══ Data rows ══

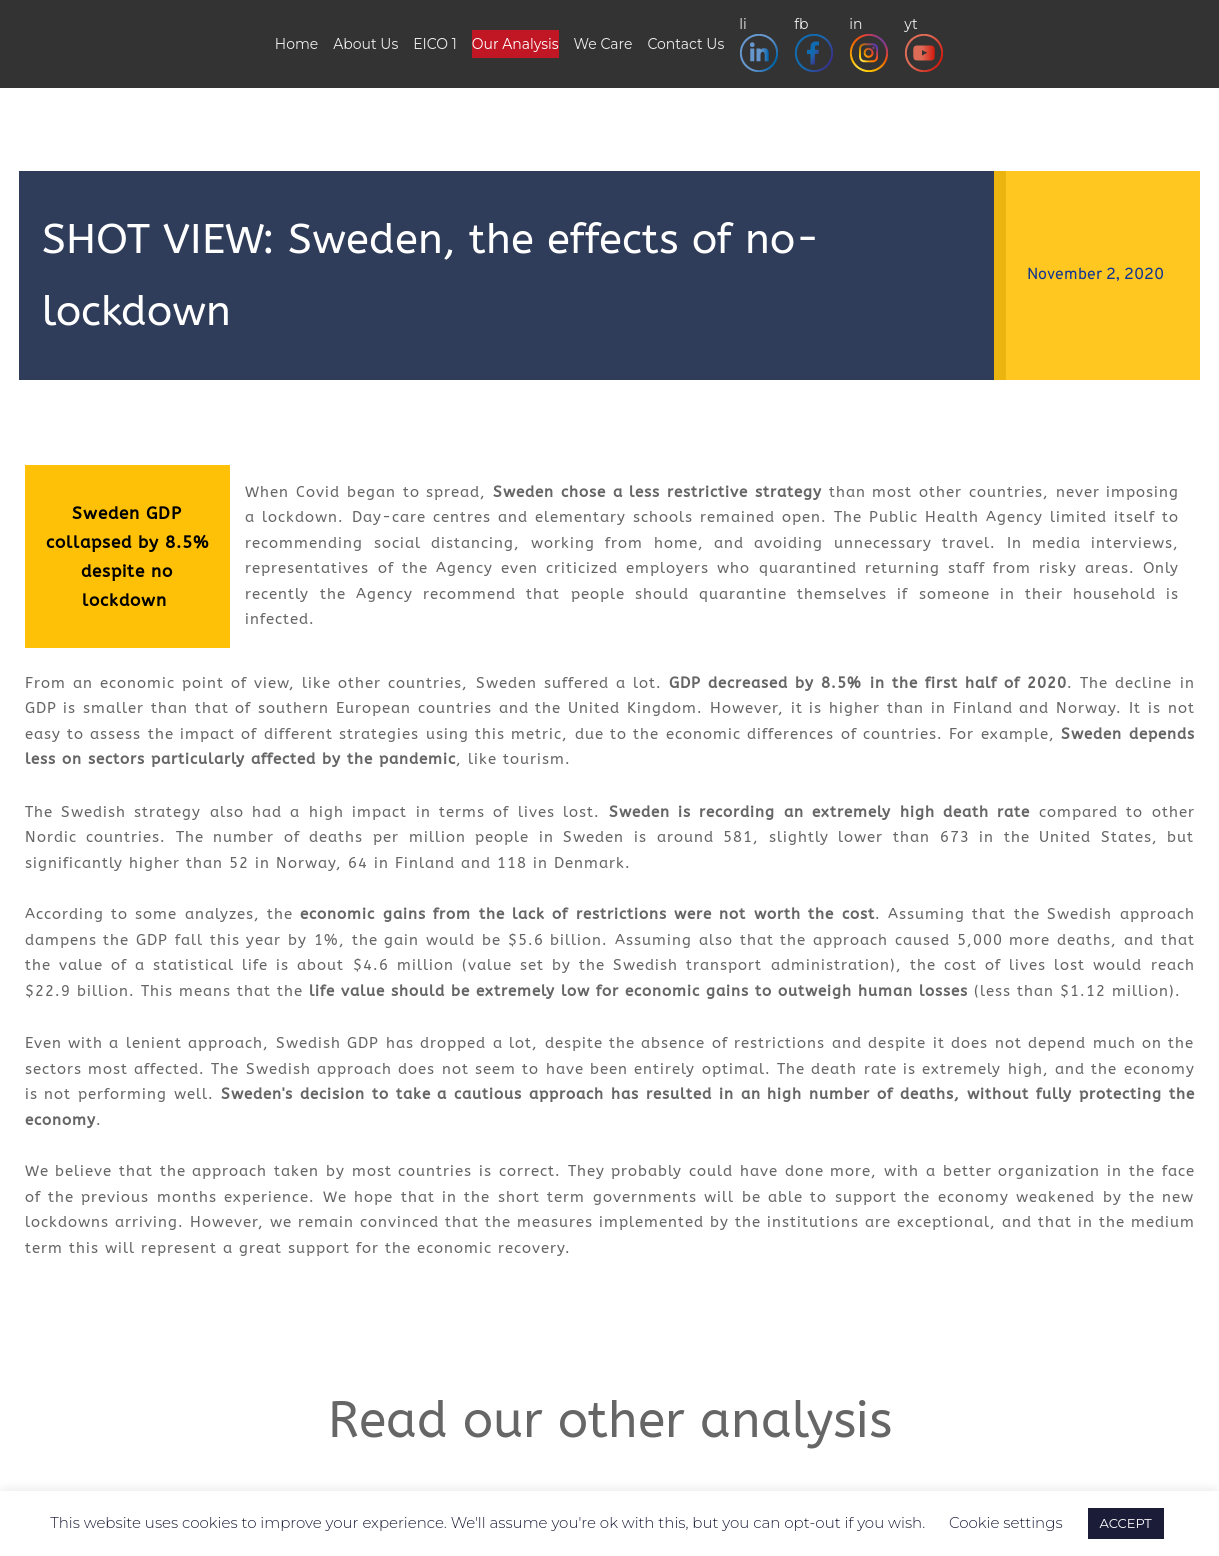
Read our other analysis (610, 1420)
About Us (365, 44)
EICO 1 (435, 44)
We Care (603, 44)
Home (296, 44)
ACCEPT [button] (1126, 1523)
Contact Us (685, 44)
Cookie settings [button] (1006, 1522)
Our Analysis (515, 44)
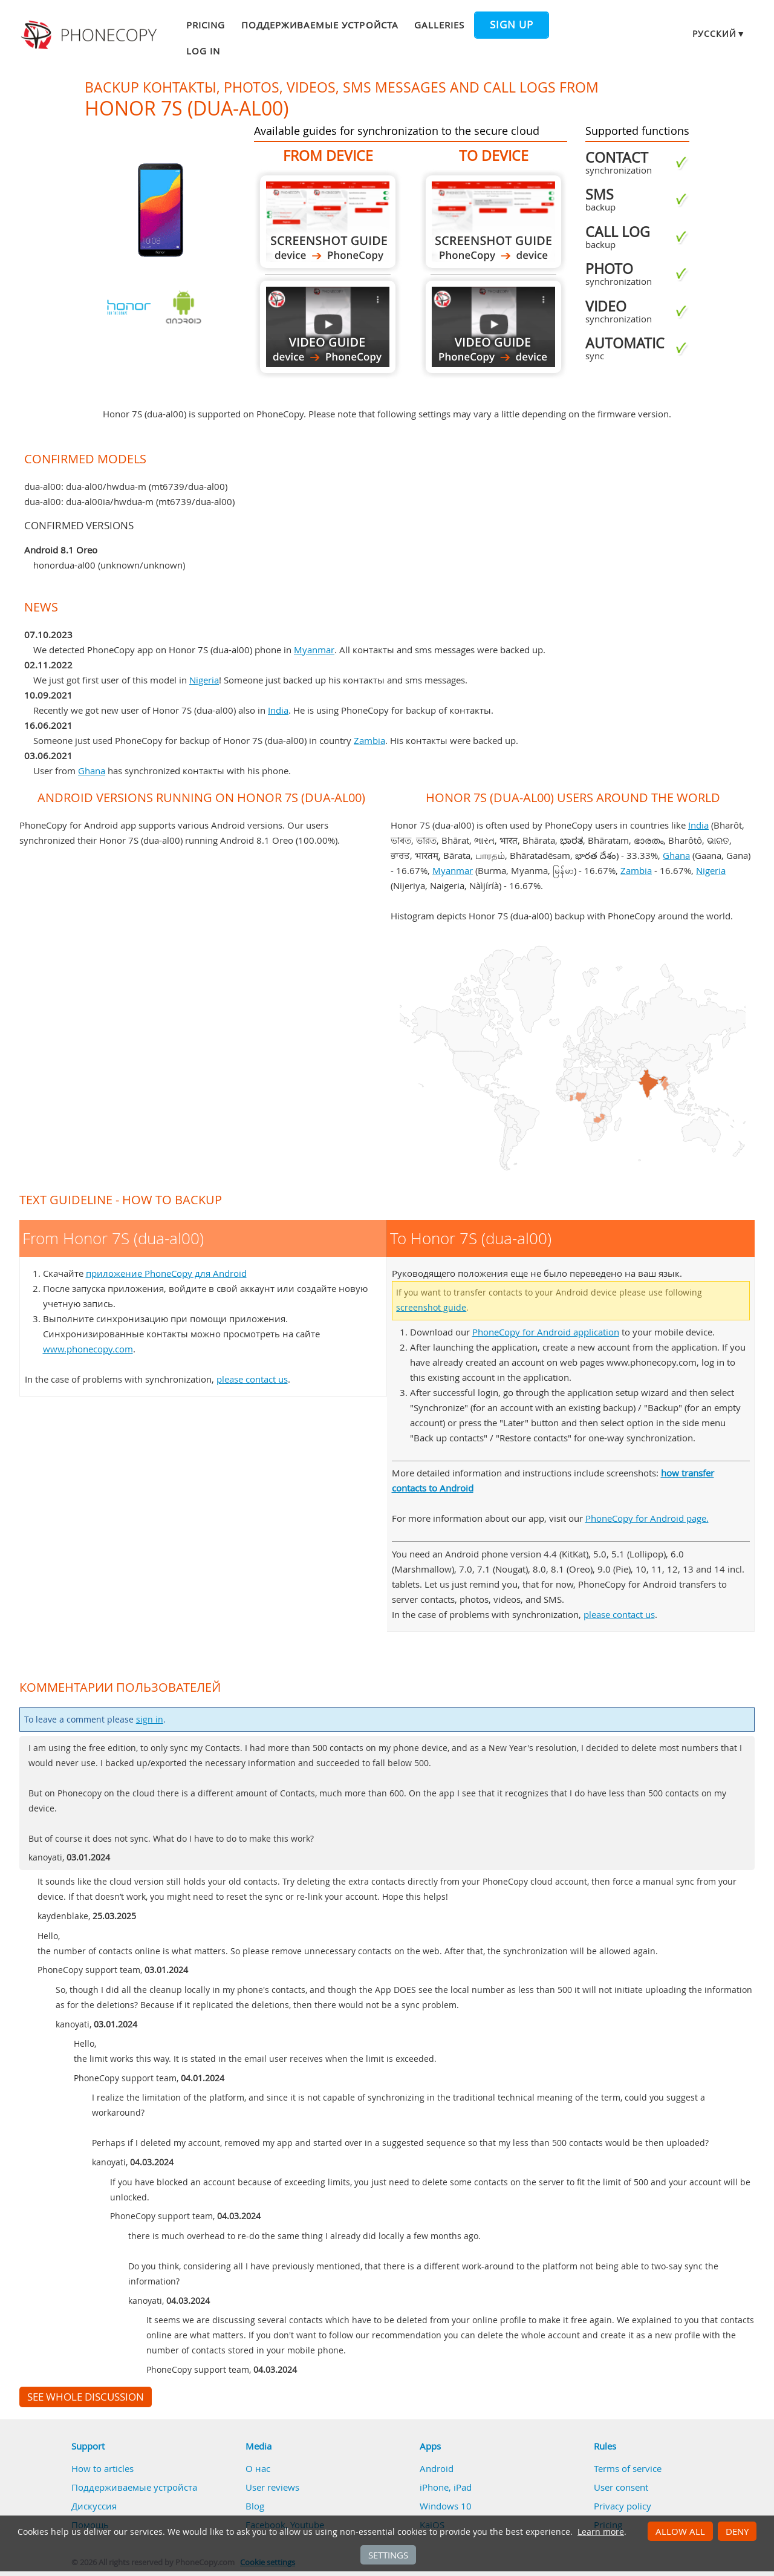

═══

### What is being asked
Copy out every line of the entries above word for word, leaving out the pictures.

### Correct response
Read our other analysis (610, 1420)
About Us (365, 44)
EICO 1 (435, 44)
We Care (603, 44)
Home (296, 44)
ACCEPT [button] (1126, 1523)
Contact Us (685, 44)
Cookie settings [button] (1006, 1522)
Our Analysis (515, 44)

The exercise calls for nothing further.